Tief sog ich die frische Herbstluft ein, die lauwarm um meine Nase wirbelte. Zeitgleich schloss ich für einen verheerenden Augenblick genießerisch meine Augen, um die herbstlichen, warmen Sonnenstrahlen auf der Haut meines Gesichts zu spüren.
Ich liebte den Herbst. Zumindest, wenn er so war wie dieser. Ich liebte den Wind, der die bunt gefärbten Blätter durch die Luft wirbelte und sich mit den warmen Sonnenstrahlen mischte, die Abende, die man zu Hause mit einer ordentlichen Portion heißer Schokolade und Kerzen verbringen konnte und natürlich Halloween.

Sobald allerdings der ungemütliche Teil des Herbstes begann, der meist mit einer Mischung an Regen und Orkanen einher ging, die zu Tiefsttemperaturen führten, war ich die Letzte, die sich für den Herbst aussprechen würde.

Ich zog meinen bunten Schal, der aus breiten Streifen bestand, bei denen sich die Farben Orange, Blau, Beige und ein heller Grünton unregelmäßig abwechselten, eine wenig enger um meinen Hals. Vermutlich liebte ich auch den Herbst auch, weil ich diesen Schal tragen konnte.
Ich hatte ihn von mein Oma geschenkt bekommen, bevor sie gestorben war und sie war schon immer diejenige in der Familie gewesen, abgesehen von Evan meinem großen Bruder, der ich am nächsten gestanden hatte.

Der Schal zauberte mir immer ein Lächeln auf die Lippen und hielt ganz nebenbei auch noch warm. Er war unglaublich flauschig und lang, so dass er mir, trotzdessen, dass er um meinen Hals gewickelt war, mit seinen dicken Franzen bis über die Hüfte reichte.

Anschließend widmete ich mich wieder dem Dokument vor meiner Nase.
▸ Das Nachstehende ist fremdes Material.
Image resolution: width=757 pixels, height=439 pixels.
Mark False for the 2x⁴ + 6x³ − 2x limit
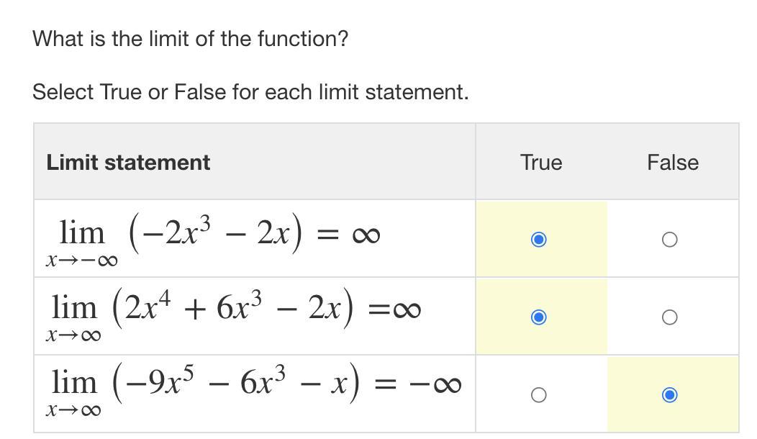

Heute hatte ich nahezu jede freie Sekunde und Stunde in der Uni genutzt, um mit meiner Hausarbeit voran zu kommen und mittlerweile hatte ich die ersten Kapitel zusammengeschrieben.
Soeben nutze ich eine Pause meines strikt getakteten Vormittags, da ich planmäßig erst in der nächsten Stunde wieder eine Vorlesung hatte, weshalb ich mir auf dem weitläufigen Campus der eher kleinen aber traumhaft schönen Uni eine Bank mit einem Tisch auf der Wiese des Hauptcampus gesucht hatte.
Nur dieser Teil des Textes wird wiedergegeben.